The higher rates, combined with high home prices, are creating a housing market of “haves and have-nots,” says NAR’s deputy chief economist.
Home buyers are being forced to adjust to what is becoming a new norm: Mortgage rates above 7%. At this week’s average of 7.19% for a 30-year fixed-rate mortgage, as reported Thursday by Freddie Mac, the typical monthly mortgage payment on a median-priced home of $413,500 would translate to $2,243, says Jessica Lautz, deputy chief economist at the National Association of REALTORS®.
“The elevated rates impact where a buyer can purchase and how much home they can afford today,” Lautz says. Indeed, the average loan size on a purchase application last week soared to $416,800—the highest level in six weeks, the Mortgage Bankers Association reports.
The higher rates and home prices are creating a housing market of “haves and have-nots,” Lautz says. “The typical first-time, single or minority buyer has no ready cash to purchase a home,” she adds.
Meanwhile, current homeowners can leverage the record-high equity in their homes when purchasing again. They’re part of a group of buyers fueling the all-cash market, where higher mortgage rates are having no impact.

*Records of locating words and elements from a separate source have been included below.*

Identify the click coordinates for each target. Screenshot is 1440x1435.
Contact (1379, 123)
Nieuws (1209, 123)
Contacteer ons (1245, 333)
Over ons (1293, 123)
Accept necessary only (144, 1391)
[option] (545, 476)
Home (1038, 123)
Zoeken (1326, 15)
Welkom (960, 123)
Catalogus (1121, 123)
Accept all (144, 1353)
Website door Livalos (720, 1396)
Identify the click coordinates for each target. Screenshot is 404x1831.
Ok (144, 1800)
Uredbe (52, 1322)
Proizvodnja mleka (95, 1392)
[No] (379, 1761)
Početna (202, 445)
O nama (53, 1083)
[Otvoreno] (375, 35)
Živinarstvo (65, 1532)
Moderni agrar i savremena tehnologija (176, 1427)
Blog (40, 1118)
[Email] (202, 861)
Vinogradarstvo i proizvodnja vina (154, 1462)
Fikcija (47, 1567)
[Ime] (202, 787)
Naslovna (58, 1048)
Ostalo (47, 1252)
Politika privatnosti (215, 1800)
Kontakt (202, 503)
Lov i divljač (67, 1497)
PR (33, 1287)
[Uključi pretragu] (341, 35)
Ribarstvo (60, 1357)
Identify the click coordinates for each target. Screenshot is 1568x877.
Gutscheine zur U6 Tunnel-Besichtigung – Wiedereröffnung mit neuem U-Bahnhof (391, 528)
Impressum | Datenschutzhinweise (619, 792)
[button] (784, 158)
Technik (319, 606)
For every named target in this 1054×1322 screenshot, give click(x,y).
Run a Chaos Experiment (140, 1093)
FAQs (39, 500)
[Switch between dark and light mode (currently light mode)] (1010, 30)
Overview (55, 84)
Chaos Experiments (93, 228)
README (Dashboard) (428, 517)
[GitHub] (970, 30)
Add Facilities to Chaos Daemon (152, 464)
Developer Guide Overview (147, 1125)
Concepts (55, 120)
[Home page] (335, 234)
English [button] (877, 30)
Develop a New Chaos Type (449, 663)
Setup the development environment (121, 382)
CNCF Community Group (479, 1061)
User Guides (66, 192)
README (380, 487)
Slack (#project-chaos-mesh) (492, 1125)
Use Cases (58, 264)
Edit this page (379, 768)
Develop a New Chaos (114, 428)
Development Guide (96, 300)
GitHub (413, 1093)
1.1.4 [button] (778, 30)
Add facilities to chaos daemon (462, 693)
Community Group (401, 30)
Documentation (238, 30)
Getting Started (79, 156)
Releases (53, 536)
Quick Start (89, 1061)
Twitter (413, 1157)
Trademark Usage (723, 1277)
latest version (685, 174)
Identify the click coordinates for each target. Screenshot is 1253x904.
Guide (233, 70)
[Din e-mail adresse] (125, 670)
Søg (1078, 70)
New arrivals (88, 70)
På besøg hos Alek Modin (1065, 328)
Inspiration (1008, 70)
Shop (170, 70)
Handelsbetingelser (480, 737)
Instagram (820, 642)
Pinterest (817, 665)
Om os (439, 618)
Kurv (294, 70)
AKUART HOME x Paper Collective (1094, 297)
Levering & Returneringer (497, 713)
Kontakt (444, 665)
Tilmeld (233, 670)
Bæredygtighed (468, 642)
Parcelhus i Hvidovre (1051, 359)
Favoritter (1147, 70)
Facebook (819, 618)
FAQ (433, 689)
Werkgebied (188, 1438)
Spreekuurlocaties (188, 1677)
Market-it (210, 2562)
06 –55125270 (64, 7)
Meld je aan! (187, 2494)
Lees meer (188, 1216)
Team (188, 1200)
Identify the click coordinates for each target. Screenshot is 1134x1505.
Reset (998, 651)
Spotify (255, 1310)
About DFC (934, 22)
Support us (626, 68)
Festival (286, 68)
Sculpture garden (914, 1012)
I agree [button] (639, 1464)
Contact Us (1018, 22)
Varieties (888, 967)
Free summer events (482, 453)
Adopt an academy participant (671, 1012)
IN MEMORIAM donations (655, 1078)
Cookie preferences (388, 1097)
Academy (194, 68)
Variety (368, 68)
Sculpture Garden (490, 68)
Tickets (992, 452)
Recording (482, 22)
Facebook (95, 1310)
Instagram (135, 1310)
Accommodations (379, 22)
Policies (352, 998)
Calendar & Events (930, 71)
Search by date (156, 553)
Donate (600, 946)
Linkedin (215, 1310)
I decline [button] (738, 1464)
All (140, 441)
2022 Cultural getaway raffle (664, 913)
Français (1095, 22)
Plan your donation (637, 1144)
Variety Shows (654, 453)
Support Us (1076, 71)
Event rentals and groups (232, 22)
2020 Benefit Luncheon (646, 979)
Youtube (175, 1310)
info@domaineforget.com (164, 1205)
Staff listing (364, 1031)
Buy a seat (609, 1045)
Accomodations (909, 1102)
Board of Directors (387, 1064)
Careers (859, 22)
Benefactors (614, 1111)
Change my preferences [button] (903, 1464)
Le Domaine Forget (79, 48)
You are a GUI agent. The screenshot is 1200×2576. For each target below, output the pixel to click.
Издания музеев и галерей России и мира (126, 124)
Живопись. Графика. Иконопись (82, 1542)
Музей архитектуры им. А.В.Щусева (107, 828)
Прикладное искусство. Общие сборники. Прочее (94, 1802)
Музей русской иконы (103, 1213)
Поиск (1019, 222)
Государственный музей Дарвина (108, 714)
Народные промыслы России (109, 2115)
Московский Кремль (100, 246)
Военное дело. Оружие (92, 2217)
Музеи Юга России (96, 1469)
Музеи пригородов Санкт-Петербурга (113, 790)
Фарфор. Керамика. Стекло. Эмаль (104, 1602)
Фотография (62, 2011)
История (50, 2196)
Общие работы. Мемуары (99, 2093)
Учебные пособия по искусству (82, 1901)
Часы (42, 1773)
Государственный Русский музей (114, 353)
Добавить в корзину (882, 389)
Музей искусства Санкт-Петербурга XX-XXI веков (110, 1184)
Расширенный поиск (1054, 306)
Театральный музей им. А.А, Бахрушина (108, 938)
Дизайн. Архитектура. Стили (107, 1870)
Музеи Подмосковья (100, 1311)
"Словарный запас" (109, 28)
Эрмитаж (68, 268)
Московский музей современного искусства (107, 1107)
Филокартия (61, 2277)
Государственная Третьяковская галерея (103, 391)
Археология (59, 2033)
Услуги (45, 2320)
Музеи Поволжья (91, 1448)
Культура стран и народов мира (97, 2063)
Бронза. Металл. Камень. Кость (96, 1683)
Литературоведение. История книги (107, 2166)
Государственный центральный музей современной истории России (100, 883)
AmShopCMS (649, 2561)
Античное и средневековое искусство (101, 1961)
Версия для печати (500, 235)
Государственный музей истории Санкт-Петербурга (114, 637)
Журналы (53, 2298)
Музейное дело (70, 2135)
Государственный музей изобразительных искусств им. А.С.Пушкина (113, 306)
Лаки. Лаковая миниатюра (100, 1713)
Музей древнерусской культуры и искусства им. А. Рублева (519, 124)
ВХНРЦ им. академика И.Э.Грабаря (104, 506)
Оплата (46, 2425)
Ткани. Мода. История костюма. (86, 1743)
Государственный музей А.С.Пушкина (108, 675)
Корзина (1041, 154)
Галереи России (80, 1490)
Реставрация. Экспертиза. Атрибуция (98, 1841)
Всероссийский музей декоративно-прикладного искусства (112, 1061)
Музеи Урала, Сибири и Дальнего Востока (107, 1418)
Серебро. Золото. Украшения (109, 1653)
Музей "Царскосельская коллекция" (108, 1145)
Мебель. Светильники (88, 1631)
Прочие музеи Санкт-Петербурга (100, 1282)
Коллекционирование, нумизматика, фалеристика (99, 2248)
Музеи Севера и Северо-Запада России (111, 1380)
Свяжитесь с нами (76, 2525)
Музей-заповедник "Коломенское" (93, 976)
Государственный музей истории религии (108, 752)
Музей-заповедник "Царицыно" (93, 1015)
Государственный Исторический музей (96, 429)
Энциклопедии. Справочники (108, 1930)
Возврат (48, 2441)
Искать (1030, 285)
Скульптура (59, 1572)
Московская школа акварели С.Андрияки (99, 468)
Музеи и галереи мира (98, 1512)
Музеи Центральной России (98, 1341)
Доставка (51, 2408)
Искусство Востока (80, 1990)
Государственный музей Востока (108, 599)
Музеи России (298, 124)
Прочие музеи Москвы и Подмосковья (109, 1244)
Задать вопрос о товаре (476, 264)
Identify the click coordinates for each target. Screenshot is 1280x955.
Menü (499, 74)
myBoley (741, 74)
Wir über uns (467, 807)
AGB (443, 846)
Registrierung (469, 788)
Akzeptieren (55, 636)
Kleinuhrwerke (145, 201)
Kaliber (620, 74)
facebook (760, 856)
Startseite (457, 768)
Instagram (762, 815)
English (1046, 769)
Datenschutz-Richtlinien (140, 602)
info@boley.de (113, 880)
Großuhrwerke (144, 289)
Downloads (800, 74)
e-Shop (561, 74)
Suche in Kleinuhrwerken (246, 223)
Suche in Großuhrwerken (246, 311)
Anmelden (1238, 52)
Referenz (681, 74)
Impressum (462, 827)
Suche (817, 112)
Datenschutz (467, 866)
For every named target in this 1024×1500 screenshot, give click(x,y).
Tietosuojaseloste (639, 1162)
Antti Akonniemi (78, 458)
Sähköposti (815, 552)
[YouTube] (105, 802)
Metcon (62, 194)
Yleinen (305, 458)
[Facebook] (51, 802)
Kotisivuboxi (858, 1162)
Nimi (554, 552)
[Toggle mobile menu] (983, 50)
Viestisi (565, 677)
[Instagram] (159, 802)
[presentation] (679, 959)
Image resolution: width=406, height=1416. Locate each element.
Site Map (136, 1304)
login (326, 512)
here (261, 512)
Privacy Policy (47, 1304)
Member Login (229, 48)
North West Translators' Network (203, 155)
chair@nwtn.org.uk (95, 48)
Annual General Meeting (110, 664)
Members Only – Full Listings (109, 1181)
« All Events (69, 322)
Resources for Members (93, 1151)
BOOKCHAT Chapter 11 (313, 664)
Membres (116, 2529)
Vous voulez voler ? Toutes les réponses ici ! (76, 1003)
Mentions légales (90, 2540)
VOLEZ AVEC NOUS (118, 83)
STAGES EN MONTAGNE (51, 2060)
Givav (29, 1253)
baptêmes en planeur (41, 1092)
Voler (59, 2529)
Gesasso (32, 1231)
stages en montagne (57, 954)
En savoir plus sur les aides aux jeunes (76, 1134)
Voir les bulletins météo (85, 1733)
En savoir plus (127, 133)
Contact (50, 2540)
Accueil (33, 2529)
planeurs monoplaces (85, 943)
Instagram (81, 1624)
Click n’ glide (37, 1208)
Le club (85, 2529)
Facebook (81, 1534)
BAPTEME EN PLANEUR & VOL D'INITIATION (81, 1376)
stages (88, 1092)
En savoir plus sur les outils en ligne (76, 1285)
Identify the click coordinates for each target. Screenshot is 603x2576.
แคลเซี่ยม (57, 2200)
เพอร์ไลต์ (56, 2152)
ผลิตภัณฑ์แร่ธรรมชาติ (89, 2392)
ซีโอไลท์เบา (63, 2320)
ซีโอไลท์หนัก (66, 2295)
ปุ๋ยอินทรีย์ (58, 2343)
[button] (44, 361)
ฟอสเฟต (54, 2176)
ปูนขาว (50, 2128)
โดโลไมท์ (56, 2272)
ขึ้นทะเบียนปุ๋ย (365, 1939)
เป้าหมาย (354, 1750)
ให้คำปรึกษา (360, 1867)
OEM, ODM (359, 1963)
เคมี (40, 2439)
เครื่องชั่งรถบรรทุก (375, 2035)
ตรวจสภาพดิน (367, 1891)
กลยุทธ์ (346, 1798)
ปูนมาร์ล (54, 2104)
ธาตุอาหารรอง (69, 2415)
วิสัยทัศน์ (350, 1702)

In August, all-cash transactions comprised 27% of the housing market, NAR’s data shows.
Freddie Mac reports the following national averages with mortgage rates for the week ending Sept. 21:
- 30-year fixed-rate mortgages: averaged 7.19%, rising slightly from last week’s 7.18% average. A year ago, 30-year rates averaged 6.29%.
- 15-year fixed-rate mortgages: averaged 6.54%, increasing from last week’s 6.51% average. Last year at this time, 15-year rates averaged 5.44%.